- **GIVEN RECORDS**:

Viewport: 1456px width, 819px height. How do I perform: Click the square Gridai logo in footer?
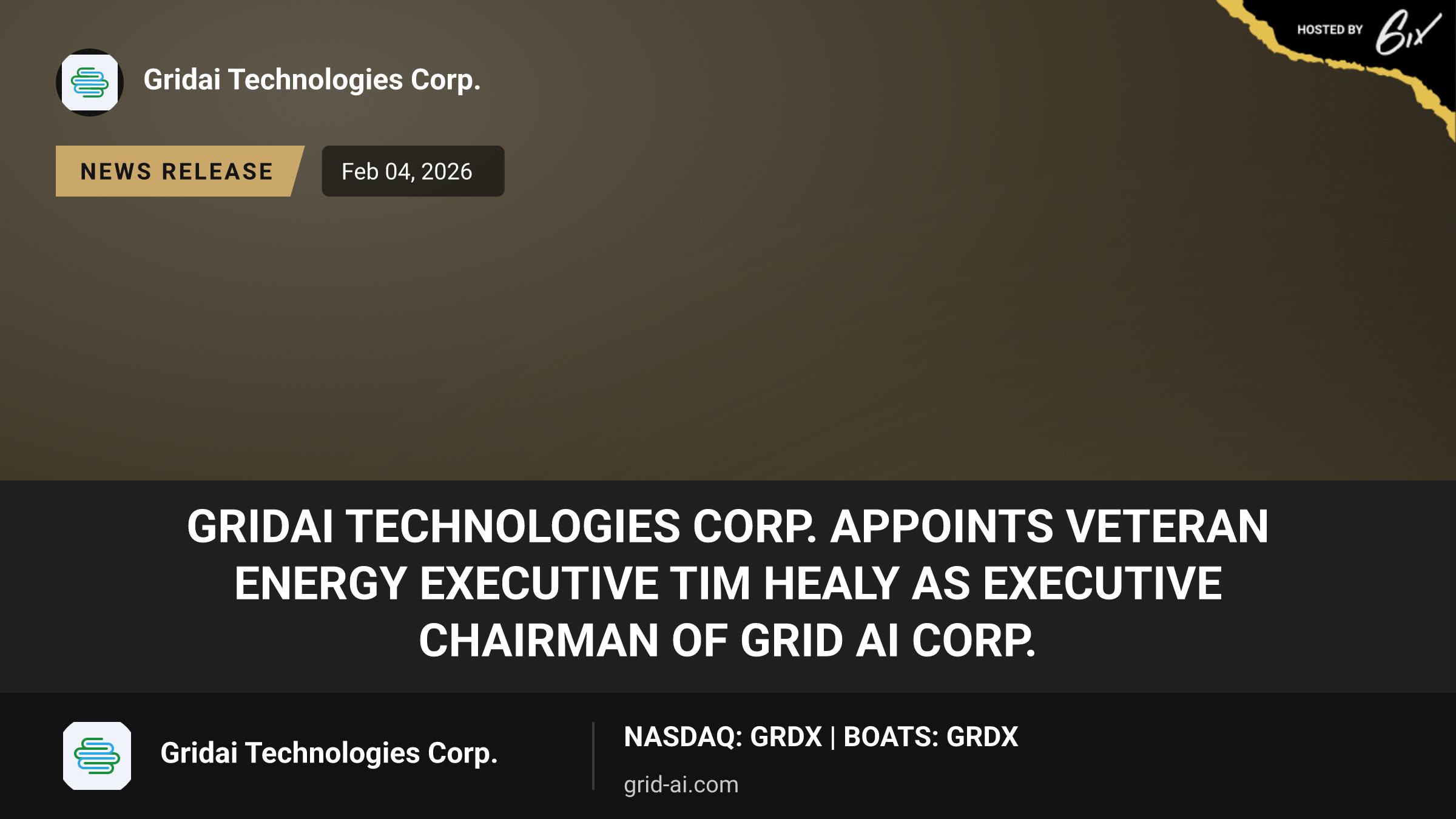coord(97,756)
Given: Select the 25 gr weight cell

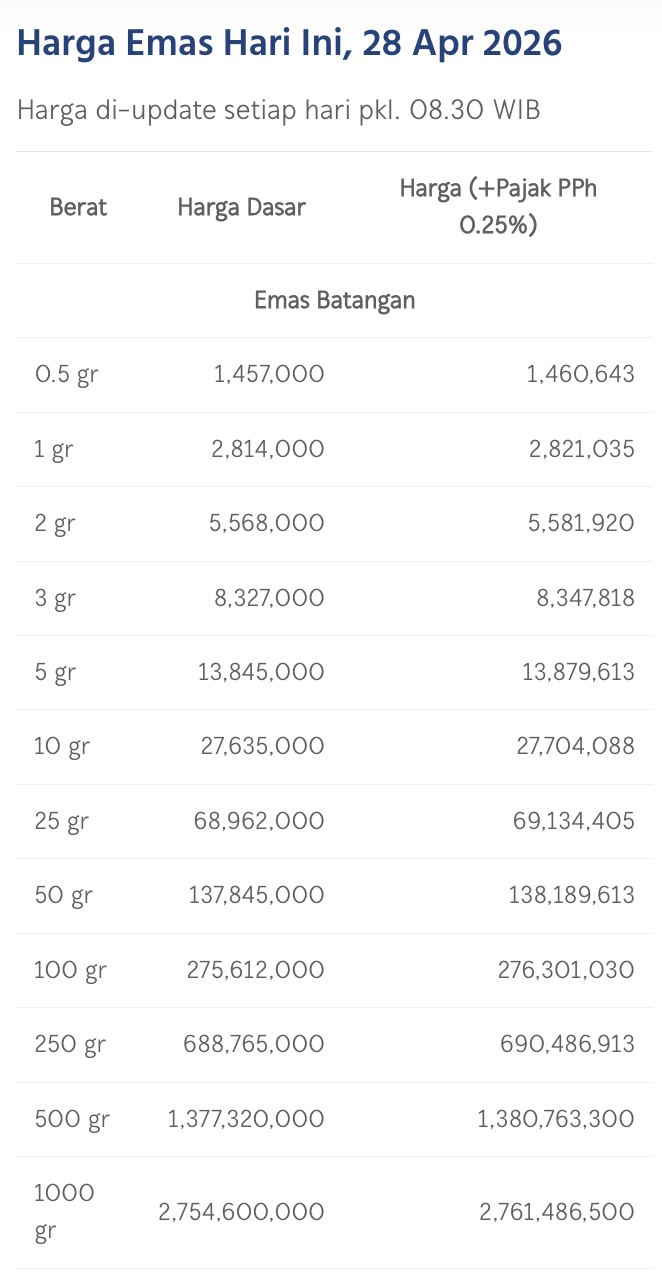Looking at the screenshot, I should [61, 821].
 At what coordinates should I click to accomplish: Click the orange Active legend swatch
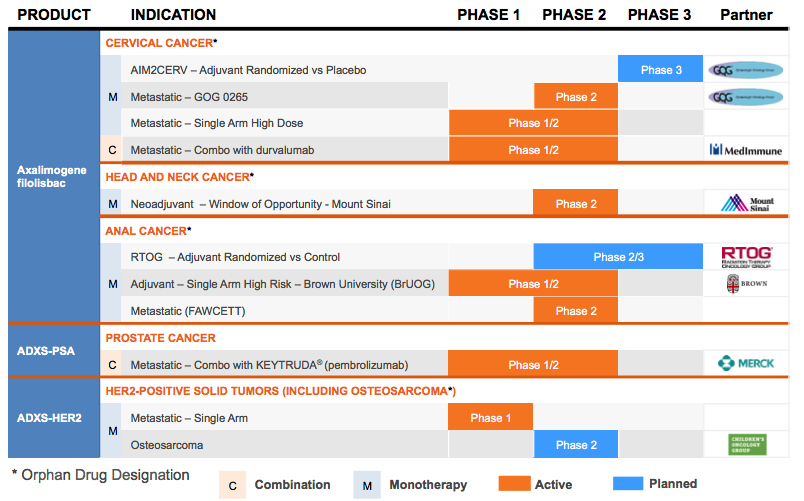tap(513, 484)
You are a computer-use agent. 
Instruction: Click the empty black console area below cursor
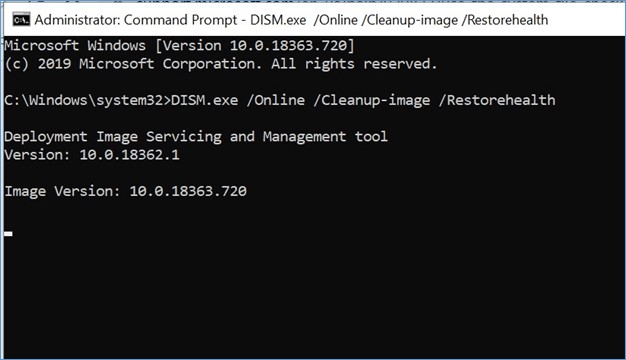coord(313,299)
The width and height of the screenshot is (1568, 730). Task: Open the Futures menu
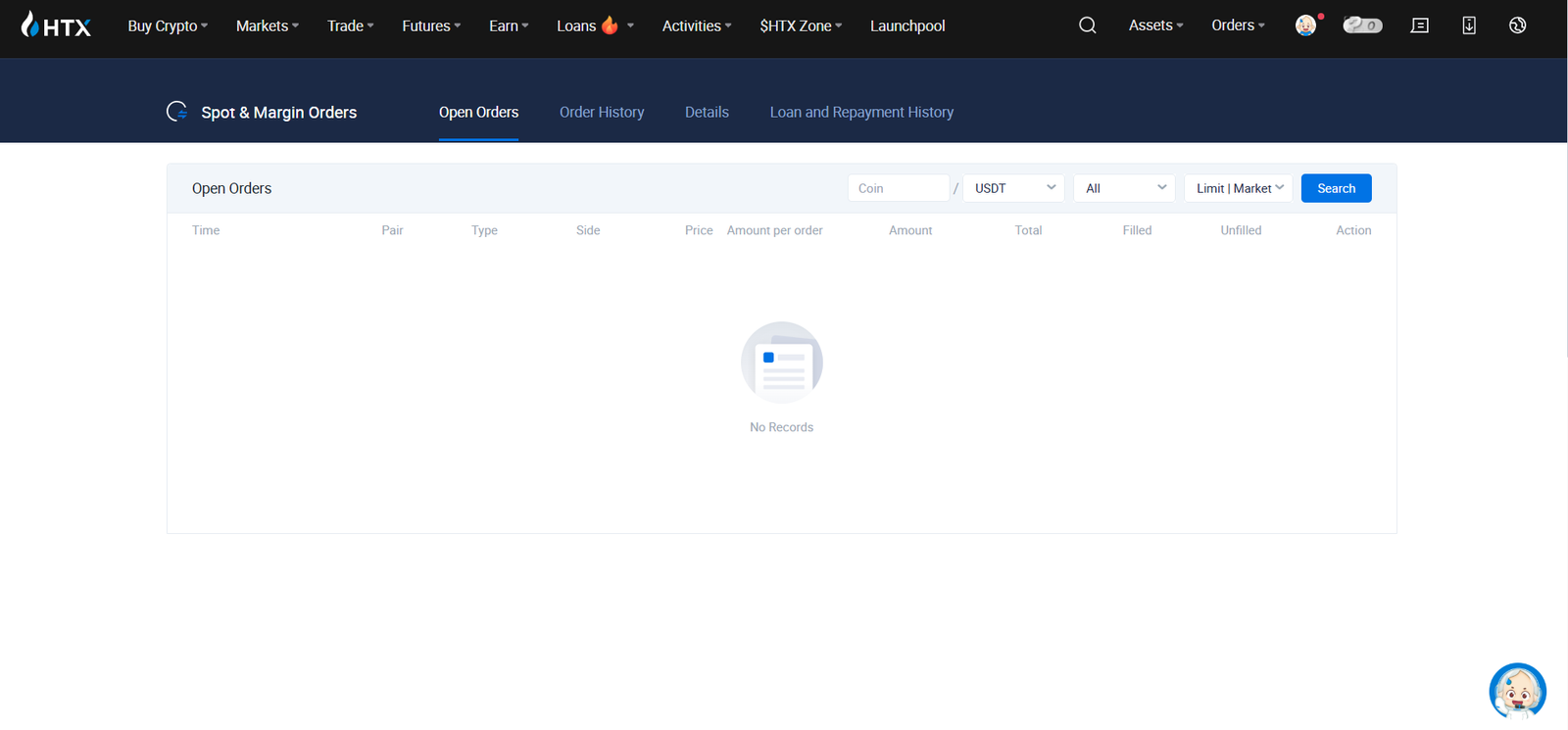(431, 25)
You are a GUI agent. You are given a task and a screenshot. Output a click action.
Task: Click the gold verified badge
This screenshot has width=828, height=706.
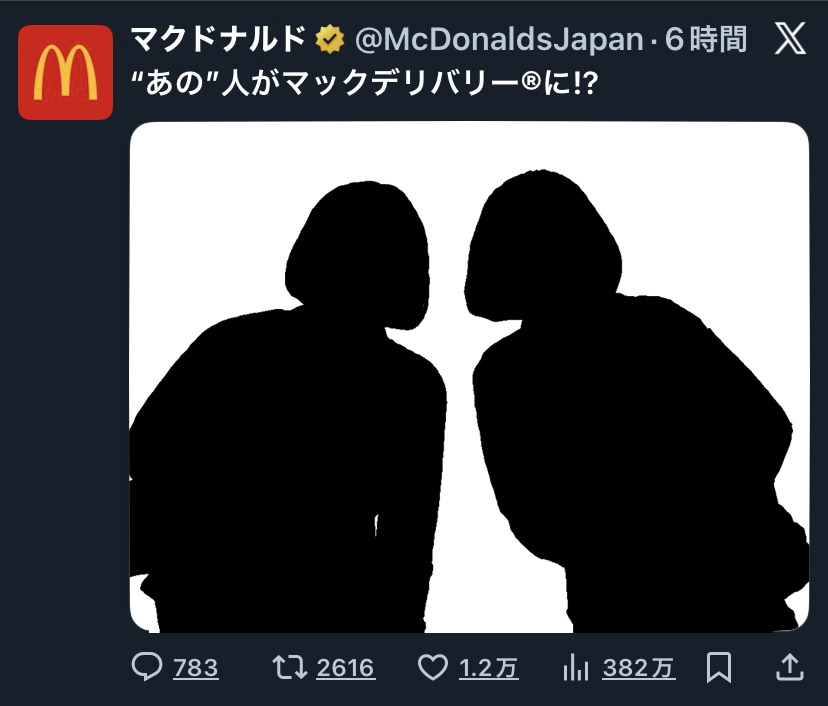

- **DESCRIPTION OF THE TASK**:
Retype the lines exactly as they appear, beginning with the line that contains "Task: Click the gold verified badge" and ending with the final line of the entries, and omit the pictures.

- **EXERCISE ANSWER**:
Task: Click the gold verified badge
This screenshot has width=828, height=706.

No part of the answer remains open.